Your job with the data below is to output exactly the lines from the one holding "1180x698 pixels." down to the one holding "This screenshot has height=562, width=1000.", both included, and no others.
──────── INPUT DATA ────────
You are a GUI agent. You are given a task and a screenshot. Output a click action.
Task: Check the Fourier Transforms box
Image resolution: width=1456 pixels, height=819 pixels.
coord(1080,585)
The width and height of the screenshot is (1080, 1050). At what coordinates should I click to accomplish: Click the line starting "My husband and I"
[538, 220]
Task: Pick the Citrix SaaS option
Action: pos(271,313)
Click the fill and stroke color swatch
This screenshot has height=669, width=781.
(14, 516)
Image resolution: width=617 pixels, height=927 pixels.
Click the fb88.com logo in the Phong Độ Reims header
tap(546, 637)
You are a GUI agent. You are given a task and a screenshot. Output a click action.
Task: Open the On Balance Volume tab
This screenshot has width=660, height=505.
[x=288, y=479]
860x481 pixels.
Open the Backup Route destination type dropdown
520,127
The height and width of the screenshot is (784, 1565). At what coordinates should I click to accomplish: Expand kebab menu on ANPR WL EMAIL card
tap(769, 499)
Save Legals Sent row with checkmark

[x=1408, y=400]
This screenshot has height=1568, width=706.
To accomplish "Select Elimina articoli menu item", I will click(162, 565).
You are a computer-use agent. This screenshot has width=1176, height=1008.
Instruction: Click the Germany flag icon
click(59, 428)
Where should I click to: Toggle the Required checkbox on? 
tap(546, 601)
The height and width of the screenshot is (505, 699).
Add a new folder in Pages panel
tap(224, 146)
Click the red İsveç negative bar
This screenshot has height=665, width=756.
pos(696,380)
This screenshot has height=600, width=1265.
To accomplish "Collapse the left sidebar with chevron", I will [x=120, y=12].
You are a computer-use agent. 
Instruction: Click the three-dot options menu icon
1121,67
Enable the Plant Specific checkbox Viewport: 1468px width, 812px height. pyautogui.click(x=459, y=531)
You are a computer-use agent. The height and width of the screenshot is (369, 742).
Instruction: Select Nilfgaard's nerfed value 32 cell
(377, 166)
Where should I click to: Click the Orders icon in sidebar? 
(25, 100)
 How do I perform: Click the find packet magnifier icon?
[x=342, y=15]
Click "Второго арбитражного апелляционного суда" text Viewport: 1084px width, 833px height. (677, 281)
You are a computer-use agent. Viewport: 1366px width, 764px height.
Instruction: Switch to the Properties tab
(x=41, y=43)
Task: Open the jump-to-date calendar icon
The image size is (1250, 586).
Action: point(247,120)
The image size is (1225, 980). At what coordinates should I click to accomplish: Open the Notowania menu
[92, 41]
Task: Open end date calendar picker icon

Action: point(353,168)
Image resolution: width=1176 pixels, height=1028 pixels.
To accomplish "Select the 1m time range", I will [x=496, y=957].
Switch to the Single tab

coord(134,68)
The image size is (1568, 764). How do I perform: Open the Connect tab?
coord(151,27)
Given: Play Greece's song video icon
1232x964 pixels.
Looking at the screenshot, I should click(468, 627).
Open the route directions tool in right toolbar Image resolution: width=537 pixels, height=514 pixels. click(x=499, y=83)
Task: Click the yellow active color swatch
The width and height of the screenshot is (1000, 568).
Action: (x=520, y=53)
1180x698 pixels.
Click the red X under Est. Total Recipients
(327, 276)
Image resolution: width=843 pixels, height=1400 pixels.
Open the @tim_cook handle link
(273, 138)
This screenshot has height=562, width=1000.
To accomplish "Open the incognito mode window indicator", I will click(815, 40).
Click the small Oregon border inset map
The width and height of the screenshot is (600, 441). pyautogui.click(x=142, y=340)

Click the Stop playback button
────────
*FINISHED EXERCISE:*
1180x698 pixels.
Click the red X under Est. Total Recipients
(327, 276)
Image resolution: width=843 pixels, height=1400 pixels.
Open the @tim_cook handle link
(273, 138)
This screenshot has height=562, width=1000.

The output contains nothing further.